Originally, the artist, who has also created memorials at a Nazi concentration camp in Mauthausen, Austria and to Israeli athletes killed at the Munich Olympics in 1972, did not want the work to be restored, preferring to let it rest as "a beautiful corpse," in his words. But more recently, his feelings changed, and this week he made the journey from Landshut, Bavaria, where he lives, to lower Manhattan to guide metal workers as they dressed the sculpture’s wounds without erasing its scars. Koenig says he now believes the work "should be placed upright again so that its spirit is not corrupted, and so that the memory of the place where people worked and met would be truly represented. As an artist and a craftsman, I offer my professional services to help to put it up for the families of the victims in the best possible way." He said his sphere "now has a different beauty, one I could never imagine…. It has its own life — different from the one I gave to it.’’

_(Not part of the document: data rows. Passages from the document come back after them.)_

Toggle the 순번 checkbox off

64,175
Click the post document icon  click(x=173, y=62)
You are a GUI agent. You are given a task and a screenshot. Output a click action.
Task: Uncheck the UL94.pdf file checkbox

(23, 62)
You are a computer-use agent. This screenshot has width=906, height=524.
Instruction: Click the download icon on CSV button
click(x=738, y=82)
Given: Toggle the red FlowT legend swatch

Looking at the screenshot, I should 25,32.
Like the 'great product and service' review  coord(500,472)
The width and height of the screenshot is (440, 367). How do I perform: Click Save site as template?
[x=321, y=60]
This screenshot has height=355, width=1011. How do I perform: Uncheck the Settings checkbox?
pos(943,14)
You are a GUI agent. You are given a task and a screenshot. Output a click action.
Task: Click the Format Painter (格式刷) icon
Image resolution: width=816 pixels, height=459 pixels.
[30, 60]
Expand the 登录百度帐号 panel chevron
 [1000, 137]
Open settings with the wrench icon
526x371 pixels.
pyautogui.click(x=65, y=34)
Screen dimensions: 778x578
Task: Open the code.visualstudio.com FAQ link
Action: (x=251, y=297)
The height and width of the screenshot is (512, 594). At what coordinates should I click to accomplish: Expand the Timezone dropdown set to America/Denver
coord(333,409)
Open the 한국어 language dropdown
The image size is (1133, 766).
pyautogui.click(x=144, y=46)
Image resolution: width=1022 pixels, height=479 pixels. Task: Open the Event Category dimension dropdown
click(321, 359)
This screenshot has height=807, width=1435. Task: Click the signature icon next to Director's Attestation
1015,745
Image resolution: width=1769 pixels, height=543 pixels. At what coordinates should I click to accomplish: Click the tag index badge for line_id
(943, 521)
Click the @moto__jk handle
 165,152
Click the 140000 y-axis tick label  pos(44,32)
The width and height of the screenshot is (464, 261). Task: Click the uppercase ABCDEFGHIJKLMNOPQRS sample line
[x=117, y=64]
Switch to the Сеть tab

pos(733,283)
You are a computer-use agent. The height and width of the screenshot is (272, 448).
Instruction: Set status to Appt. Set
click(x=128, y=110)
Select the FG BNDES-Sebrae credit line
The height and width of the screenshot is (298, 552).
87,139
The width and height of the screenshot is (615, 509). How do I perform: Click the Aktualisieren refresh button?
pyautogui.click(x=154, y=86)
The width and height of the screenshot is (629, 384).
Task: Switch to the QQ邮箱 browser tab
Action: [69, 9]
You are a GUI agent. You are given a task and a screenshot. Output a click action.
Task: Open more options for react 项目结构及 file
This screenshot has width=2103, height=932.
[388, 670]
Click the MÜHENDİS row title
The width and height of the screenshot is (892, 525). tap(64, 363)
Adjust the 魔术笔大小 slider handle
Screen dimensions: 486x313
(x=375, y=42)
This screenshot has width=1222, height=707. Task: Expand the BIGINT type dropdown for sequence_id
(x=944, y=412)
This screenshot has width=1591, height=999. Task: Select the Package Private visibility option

This week Koenig’s sphere has been the focus of world attention in its new role, as a poignant centerpiece in the temporary memorial to victims of the terrorist attacks, which was opened in Battery Park Monday (March 11). New York City mayor Michael Bloomberg led the opening ceremony, saying "The Sphere" should be a "place to mourn and reflect," but that it also stands for "the power of art to heal" and should "serve as a symbol of the spirit and courage of America and the resilience of New York City." Later that day, Bloomberg welcomed Koenig at a small, private reception at City Hall, where the artist presented the mayor with a miniature model of "The Sphere" used to aid in the restoration of this work.